About

Teaching Credentials

Stephanie Orgill is a Yoga Alliance Certified yoga teacher. She took her 200 hour Vinyasa teacher training at Yoga to the People in Tempe, Arizona in early 2015. She has continued to further her yoga education with an Ashtanga apprenticeship and Hot Hatha teaching addendum at We Yoga Co. in Settle, Washington. She has also studied Astanga yoga, Ghosh yoga and Ayurveda. Her teaching style is alignment based and she focuses on helping others heal through accessible and mindful yoga. She currently teaches in studios around Seattle and is available for private and group classes.

 

Stephanie’s Personal Journey of Healing Through Yoga

Stephanie made her way to practicing yoga in a time in her life where she was feeling empty and in need of change. She hadn’t been good to her body and in turn it hadn’t been good to her. At first it wasn’t easy for her to show up and practice; there was too much scar tissue and pain from all of the injuries she had sustained and bones she had broken, but it didn’t take long to feel the effects of the practice. Her joints started returning to their proper mobility with less swelling and less pain. She began to feel stronger and more graceful; which are two things she had never known much about. She was experiencing all of things she expected out of practicing and more. What she didn’t expect was the mental and emotional effects yoga would have on her life. Things she had buried deep inside had resurfaced and began to make their way out. It was a total transformation. A life altering change.
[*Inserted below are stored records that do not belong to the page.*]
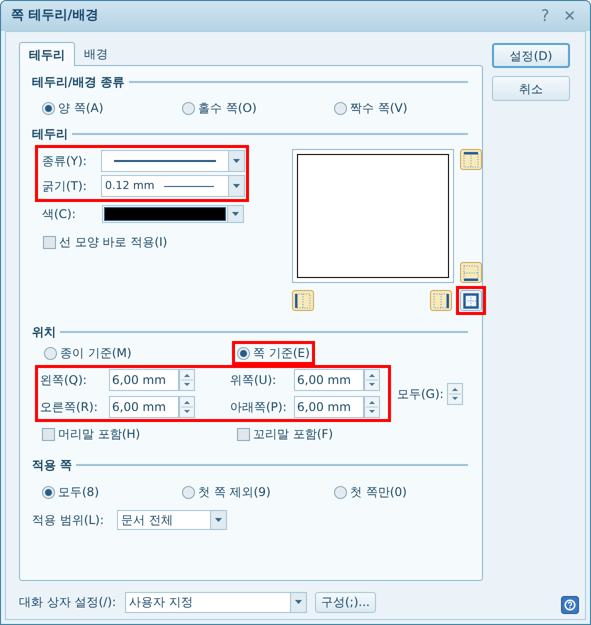  Describe the element at coordinates (303, 300) in the screenshot. I see `left-border-button` at that location.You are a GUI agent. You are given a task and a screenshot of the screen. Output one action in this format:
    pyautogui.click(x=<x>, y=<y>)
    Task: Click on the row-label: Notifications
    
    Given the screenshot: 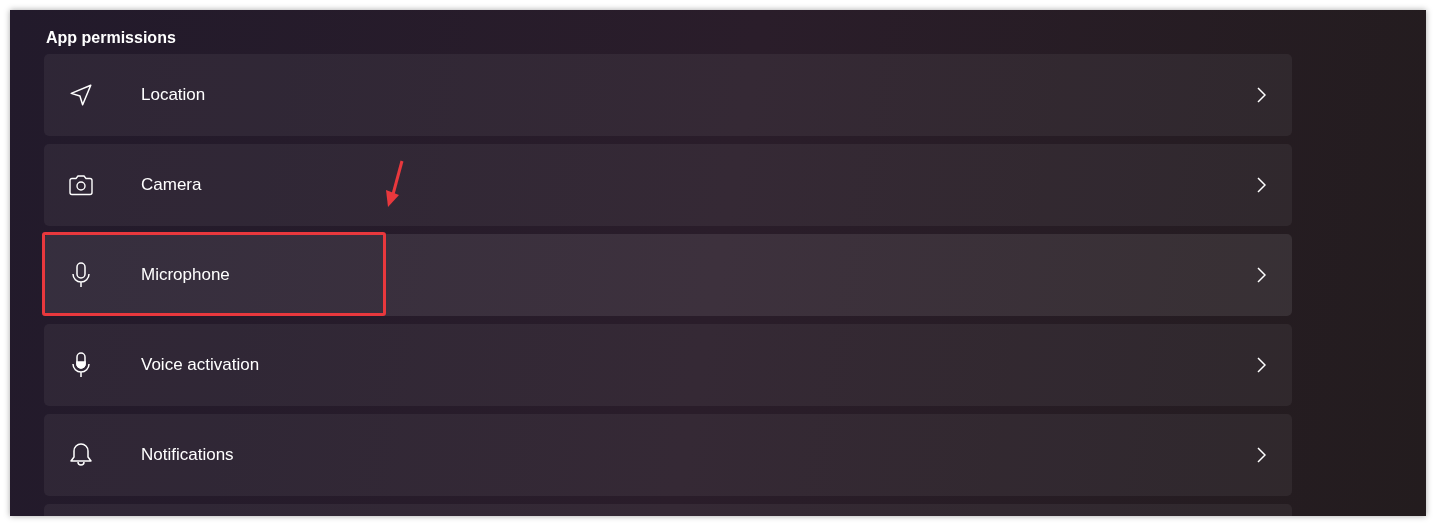 What is the action you would take?
    pyautogui.click(x=188, y=455)
     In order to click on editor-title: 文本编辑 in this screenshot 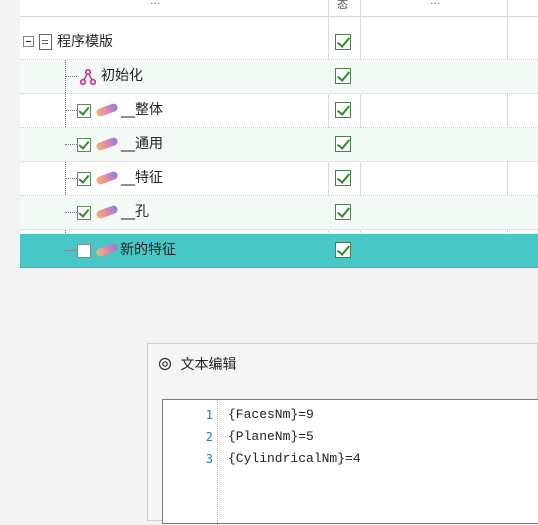, I will do `click(208, 365)`.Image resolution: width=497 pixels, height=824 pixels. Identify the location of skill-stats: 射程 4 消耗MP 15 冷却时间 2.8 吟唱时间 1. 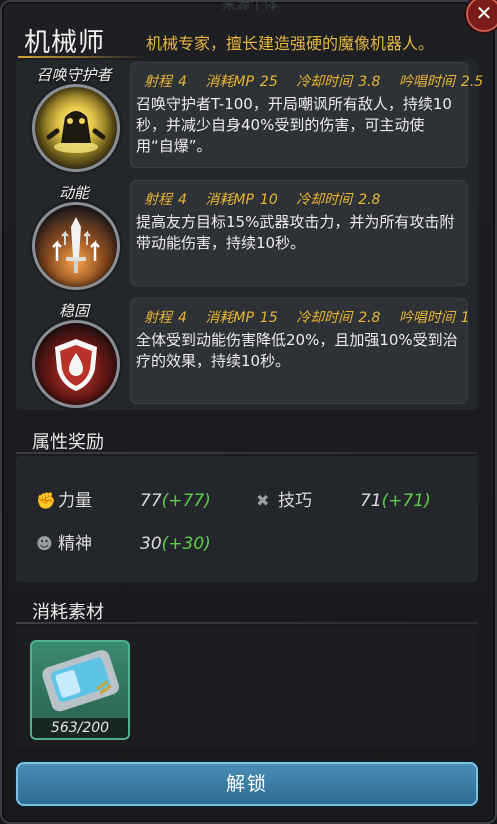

Just when life began to make sense for Stephanie, her whole world got turned upside down. On Christmas day of 2013 she and her boyfriend were in a terrible car accident. Luckily he wasn’t badly hurt physically but not as luckily she was. Her left ankle was shattered, her right lung collapsed and her back broken in two different places. The T-3 vertebrae was only fractured so it would heal on it’s own but the L-2 had burst and needed to be rebuilt and fused to two other vertebrae to stabilize her spine. Stephanie’s ankle was even worse off than her back. Had she been somewhere other than Washington, who has one of the best trauma hospitals in the country, she might have lost her foot.

In the first week after the accident Stephanie underwent two surgeries to rebuild her ankle and another surgery to fuse her lumbar spine. She spent the following two months with an ex fix (external fixator that held her bones in place as they healed) screwed into her foot and leg. Even though she couldn’t physically practice yoga she was very grateful for her yoga practice through this recovery time. She spent most of her time in bed and regularly meditated to help cope with the pain and loneliness she was feeling.

Two months after the accident Stephanie had her third ankle surgery. They removed the ex fix and lengthened her gastrocnemius (essentially shredding the calf muscle to lengthen it, allowing the ankle to heal in alignment). After the surgery she spent two more months wearing the back brace that covered her entire torso and had strict orders to keep from putting any weight on her left foot. As soon as she was able to take the brace off and begin the process of learning how to walk again Stephanie was in the hot yoga room. She could barely do any of the asanas and modified like crazy but she showed up for herself as much as she could.

It was a slow uphill journey but she took it on with tenacity. Through hard work and tears Stephanie recovered from her injuries much more quickly and thoroughly than any of her doctors had anticipated. She went to Arizona only a year after to take her 200 hour yoga teacher training. Just three years after the car accident Stephanie was able to get most of the metal removed from her ankle; which is something surgeons told her would never happen.

Through this experience, Stephanie has dedicated her life to practicing yoga and sharing it’s healing effects with others.